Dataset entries
■ ■ ■ ■ ■

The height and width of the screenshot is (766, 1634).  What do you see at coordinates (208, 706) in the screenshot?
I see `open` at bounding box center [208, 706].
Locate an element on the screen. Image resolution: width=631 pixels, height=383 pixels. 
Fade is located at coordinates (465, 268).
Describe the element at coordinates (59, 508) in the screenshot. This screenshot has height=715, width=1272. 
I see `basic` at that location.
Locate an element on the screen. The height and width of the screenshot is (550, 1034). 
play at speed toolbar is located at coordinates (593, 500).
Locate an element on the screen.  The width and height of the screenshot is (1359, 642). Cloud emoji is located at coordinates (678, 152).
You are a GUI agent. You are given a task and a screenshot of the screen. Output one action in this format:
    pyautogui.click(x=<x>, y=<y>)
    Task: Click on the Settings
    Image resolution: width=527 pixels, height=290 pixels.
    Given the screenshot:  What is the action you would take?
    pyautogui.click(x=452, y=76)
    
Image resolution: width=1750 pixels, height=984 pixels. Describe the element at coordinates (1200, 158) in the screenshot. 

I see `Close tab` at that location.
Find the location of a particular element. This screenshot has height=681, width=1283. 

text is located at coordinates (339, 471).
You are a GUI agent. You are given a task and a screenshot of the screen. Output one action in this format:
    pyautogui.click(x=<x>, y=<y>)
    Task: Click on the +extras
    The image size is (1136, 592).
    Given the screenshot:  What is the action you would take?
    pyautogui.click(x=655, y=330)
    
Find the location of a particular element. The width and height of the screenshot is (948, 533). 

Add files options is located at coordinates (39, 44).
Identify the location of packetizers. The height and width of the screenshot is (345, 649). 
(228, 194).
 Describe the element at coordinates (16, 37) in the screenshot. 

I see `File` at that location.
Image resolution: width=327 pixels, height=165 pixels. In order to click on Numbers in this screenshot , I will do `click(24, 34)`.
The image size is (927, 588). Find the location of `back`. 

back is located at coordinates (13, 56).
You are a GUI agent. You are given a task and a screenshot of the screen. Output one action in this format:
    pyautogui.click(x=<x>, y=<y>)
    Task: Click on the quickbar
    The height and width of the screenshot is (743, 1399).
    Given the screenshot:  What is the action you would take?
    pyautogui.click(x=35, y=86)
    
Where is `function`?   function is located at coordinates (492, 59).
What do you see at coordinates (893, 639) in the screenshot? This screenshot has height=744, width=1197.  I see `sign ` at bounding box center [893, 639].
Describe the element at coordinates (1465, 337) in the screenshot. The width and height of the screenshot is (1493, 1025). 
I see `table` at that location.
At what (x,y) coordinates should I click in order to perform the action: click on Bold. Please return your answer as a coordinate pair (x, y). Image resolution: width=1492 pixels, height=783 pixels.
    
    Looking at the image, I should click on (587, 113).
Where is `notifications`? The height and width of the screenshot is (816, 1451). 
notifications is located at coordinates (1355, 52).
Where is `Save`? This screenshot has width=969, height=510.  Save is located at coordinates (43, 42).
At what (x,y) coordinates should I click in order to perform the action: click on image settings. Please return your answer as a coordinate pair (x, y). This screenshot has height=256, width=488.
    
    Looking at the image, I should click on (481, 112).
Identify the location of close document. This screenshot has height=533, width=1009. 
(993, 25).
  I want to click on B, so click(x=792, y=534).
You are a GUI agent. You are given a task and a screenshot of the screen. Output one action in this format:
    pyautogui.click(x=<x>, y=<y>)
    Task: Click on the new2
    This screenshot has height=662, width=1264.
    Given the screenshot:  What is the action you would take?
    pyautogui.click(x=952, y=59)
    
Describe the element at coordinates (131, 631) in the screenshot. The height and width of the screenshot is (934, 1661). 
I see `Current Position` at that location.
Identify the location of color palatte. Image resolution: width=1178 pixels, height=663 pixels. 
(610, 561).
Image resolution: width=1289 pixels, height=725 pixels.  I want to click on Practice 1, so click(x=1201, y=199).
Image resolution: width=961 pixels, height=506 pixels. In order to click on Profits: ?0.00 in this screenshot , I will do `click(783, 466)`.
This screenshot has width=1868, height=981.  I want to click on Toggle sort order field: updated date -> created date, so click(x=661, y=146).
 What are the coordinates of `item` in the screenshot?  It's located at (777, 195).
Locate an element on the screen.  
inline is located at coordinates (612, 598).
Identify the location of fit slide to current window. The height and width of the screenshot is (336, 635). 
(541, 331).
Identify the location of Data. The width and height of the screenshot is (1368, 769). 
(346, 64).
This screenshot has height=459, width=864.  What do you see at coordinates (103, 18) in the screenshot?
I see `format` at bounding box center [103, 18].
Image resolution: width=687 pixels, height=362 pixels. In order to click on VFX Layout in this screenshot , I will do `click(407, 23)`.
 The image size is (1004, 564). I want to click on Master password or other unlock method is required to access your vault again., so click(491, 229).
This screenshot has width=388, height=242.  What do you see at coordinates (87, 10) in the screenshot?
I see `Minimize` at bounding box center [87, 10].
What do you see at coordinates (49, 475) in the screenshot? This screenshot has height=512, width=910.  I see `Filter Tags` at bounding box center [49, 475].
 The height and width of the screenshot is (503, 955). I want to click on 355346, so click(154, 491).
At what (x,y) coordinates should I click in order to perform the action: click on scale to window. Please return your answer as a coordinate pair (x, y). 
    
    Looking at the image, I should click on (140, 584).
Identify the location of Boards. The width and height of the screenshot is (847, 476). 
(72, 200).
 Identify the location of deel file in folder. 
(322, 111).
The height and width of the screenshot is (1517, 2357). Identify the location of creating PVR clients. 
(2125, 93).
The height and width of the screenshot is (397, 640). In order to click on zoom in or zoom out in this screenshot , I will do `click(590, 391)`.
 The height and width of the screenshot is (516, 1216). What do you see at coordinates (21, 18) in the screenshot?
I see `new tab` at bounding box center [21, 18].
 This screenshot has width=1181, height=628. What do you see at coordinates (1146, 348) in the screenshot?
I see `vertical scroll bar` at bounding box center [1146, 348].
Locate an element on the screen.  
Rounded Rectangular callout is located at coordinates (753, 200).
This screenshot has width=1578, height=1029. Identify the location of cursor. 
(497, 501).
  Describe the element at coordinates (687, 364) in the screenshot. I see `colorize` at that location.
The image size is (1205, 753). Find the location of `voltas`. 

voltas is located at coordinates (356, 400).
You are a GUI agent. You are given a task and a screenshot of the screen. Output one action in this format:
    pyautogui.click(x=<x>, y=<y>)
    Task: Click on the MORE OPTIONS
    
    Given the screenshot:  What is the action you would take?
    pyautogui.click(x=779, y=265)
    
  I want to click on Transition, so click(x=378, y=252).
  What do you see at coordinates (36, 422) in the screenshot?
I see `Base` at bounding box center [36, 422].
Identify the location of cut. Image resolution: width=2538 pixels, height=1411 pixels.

■ ■ ■ ■ ■

* [Aim]: Please format all the rows above as a JSON list of strings, with one string per line and blank lines omitted.

* [Solution]:
[
  "The height and width of the screenshot is (766, 1634).  What do you see at coordinates (208, 706) in the screenshot?",
  "I see `open` at bounding box center [208, 706].",
  "Locate an element on the screen. Image resolution: width=631 pixels, height=383 pixels. ",
  "Fade is located at coordinates (465, 268).",
  "Describe the element at coordinates (59, 508) in the screenshot. This screenshot has height=715, width=1272. ",
  "I see `basic` at that location.",
  "Locate an element on the screen. The height and width of the screenshot is (550, 1034). ",
  "play at speed toolbar is located at coordinates (593, 500).",
  "Locate an element on the screen.  The width and height of the screenshot is (1359, 642). Cloud emoji is located at coordinates (678, 152).",
  "You are a GUI agent. You are given a task and a screenshot of the screen. Output one action in this format:",
  "    pyautogui.click(x=<x>, y=<y>)",
  "    Task: Click on the Settings",
  "    Image resolution: width=527 pixels, height=290 pixels.",
  "    Given the screenshot:  What is the action you would take?",
  "    pyautogui.click(x=452, y=76)",
  "Image resolution: width=1750 pixels, height=984 pixels. Describe the element at coordinates (1200, 158) in the screenshot. ",
  "I see `Close tab` at that location.",
  "Find the location of a particular element. This screenshot has height=681, width=1283. ",
  "text is located at coordinates (339, 471).",
  "You are a GUI agent. You are given a task and a screenshot of the screen. Output one action in this format:",
  "    pyautogui.click(x=<x>, y=<y>)",
  "    Task: Click on the +extras",
  "    The image size is (1136, 592).",
  "    Given the screenshot:  What is the action you would take?",
  "    pyautogui.click(x=655, y=330)",
  "Find the location of a particular element. The width and height of the screenshot is (948, 533). ",
  "Add files options is located at coordinates (39, 44).",
  "Identify the location of packetizers. The height and width of the screenshot is (345, 649). ",
  "(228, 194).",
  " Describe the element at coordinates (16, 37) in the screenshot. ",
  "I see `File` at that location.",
  "Image resolution: width=327 pixels, height=165 pixels. In order to click on Numbers in this screenshot , I will do `click(24, 34)`.",
  "The image size is (927, 588). Find the location of `back`. ",
  "back is located at coordinates (13, 56).",
  "You are a GUI agent. You are given a task and a screenshot of the screen. Output one action in this format:",
  "    pyautogui.click(x=<x>, y=<y>)",
  "    Task: Click on the quickbar",
  "    The height and width of the screenshot is (743, 1399).",
  "    Given the screenshot:  What is the action you would take?",
  "    pyautogui.click(x=35, y=86)",
  "Where is `function`?   function is located at coordinates (492, 59).",
  "What do you see at coordinates (893, 639) in the screenshot? This screenshot has height=744, width=1197.  I see `sign ` at bounding box center [893, 639].",
  "Describe the element at coordinates (1465, 337) in the screenshot. The width and height of the screenshot is (1493, 1025). ",
  "I see `table` at that location.",
  "At what (x,y) coordinates should I click in order to perform the action: click on Bold. Please return your answer as a coordinate pair (x, y). Image resolution: width=1492 pixels, height=783 pixels.",
  "    Looking at the image, I should click on (587, 113).",
  "Where is `notifications`? The height and width of the screenshot is (816, 1451). ",
  "notifications is located at coordinates (1355, 52).",
  "Where is `Save`? This screenshot has width=969, height=510.  Save is located at coordinates (43, 42).",
  "At what (x,y) coordinates should I click in order to perform the action: click on image settings. Please return your answer as a coordinate pair (x, y). This screenshot has height=256, width=488.",
  "    Looking at the image, I should click on (481, 112).",
  "Identify the location of close document. This screenshot has height=533, width=1009. ",
  "(993, 25).",
  "  I want to click on B, so click(x=792, y=534).",
  "You are a GUI agent. You are given a task and a screenshot of the screen. Output one action in this format:",
  "    pyautogui.click(x=<x>, y=<y>)",
  "    Task: Click on the new2",
  "    This screenshot has height=662, width=1264.",
  "    Given the screenshot:  What is the action you would take?",
  "    pyautogui.click(x=952, y=59)",
  "Describe the element at coordinates (131, 631) in the screenshot. The height and width of the screenshot is (934, 1661). ",
  "I see `Current Position` at that location.",
  "Identify the location of color palatte. Image resolution: width=1178 pixels, height=663 pixels. ",
  "(610, 561).",
  "Image resolution: width=1289 pixels, height=725 pixels.  I want to click on Practice 1, so click(x=1201, y=199).",
  "Image resolution: width=961 pixels, height=506 pixels. In order to click on Profits: ?0.00 in this screenshot , I will do `click(783, 466)`.",
  "This screenshot has width=1868, height=981.  I want to click on Toggle sort order field: updated date -> created date, so click(x=661, y=146).",
  " What are the coordinates of `item` in the screenshot?  It's located at (777, 195).",
  "Locate an element on the screen.  ",
  "inline is located at coordinates (612, 598).",
  "Identify the location of fit slide to current window. The height and width of the screenshot is (336, 635). ",
  "(541, 331).",
  "Identify the location of Data. The width and height of the screenshot is (1368, 769). ",
  "(346, 64).",
  "This screenshot has height=459, width=864.  What do you see at coordinates (103, 18) in the screenshot?",
  "I see `format` at bounding box center [103, 18].",
  "Image resolution: width=687 pixels, height=362 pixels. In order to click on VFX Layout in this screenshot , I will do `click(407, 23)`.",
  " The image size is (1004, 564). I want to click on Master password or other unlock method is required to access your vault again., so click(491, 229).",
  "This screenshot has width=388, height=242.  What do you see at coordinates (87, 10) in the screenshot?",
  "I see `Minimize` at bounding box center [87, 10].",
  "What do you see at coordinates (49, 475) in the screenshot? This screenshot has height=512, width=910.  I see `Filter Tags` at bounding box center [49, 475].",
  " The height and width of the screenshot is (503, 955). I want to click on 355346, so click(154, 491).",
  "At what (x,y) coordinates should I click in order to perform the action: click on scale to window. Please return your answer as a coordinate pair (x, y). ",
  "    Looking at the image, I should click on (140, 584).",
  "Identify the location of Boards. The width and height of the screenshot is (847, 476). ",
  "(72, 200).",
  " Identify the location of deel file in folder. ",
  "(322, 111).",
  "The height and width of the screenshot is (1517, 2357). Identify the location of creating PVR clients. ",
  "(2125, 93).",
  "The height and width of the screenshot is (397, 640). In order to click on zoom in or zoom out in this screenshot , I will do `click(590, 391)`.",
  " The height and width of the screenshot is (516, 1216). What do you see at coordinates (21, 18) in the screenshot?",
  "I see `new tab` at bounding box center [21, 18].",
  " This screenshot has width=1181, height=628. What do you see at coordinates (1146, 348) in the screenshot?",
  "I see `vertical scroll bar` at bounding box center [1146, 348].",
  "Locate an element on the screen.  ",
  "Rounded Rectangular callout is located at coordinates (753, 200).",
  "This screenshot has width=1578, height=1029. Identify the location of cursor. ",
  "(497, 501).",
  "  Describe the element at coordinates (687, 364) in the screenshot. I see `colorize` at that location.",
  "The image size is (1205, 753). Find the location of `voltas`. ",
  "voltas is located at coordinates (356, 400).",
  "You are a GUI agent. You are given a task and a screenshot of the screen. Output one action in this format:",
  "    pyautogui.click(x=<x>, y=<y>)",
  "    Task: Click on the MORE OPTIONS",
  "    Given the screenshot:  What is the action you would take?",
  "    pyautogui.click(x=779, y=265)",
  "  I want to click on Transition, so click(x=378, y=252).",
  "  What do you see at coordinates (36, 422) in the screenshot?",
  "I see `Base` at bounding box center [36, 422].",
  "Identify the location of cut. Image resolution: width=2538 pixels, height=1411 pixels."
]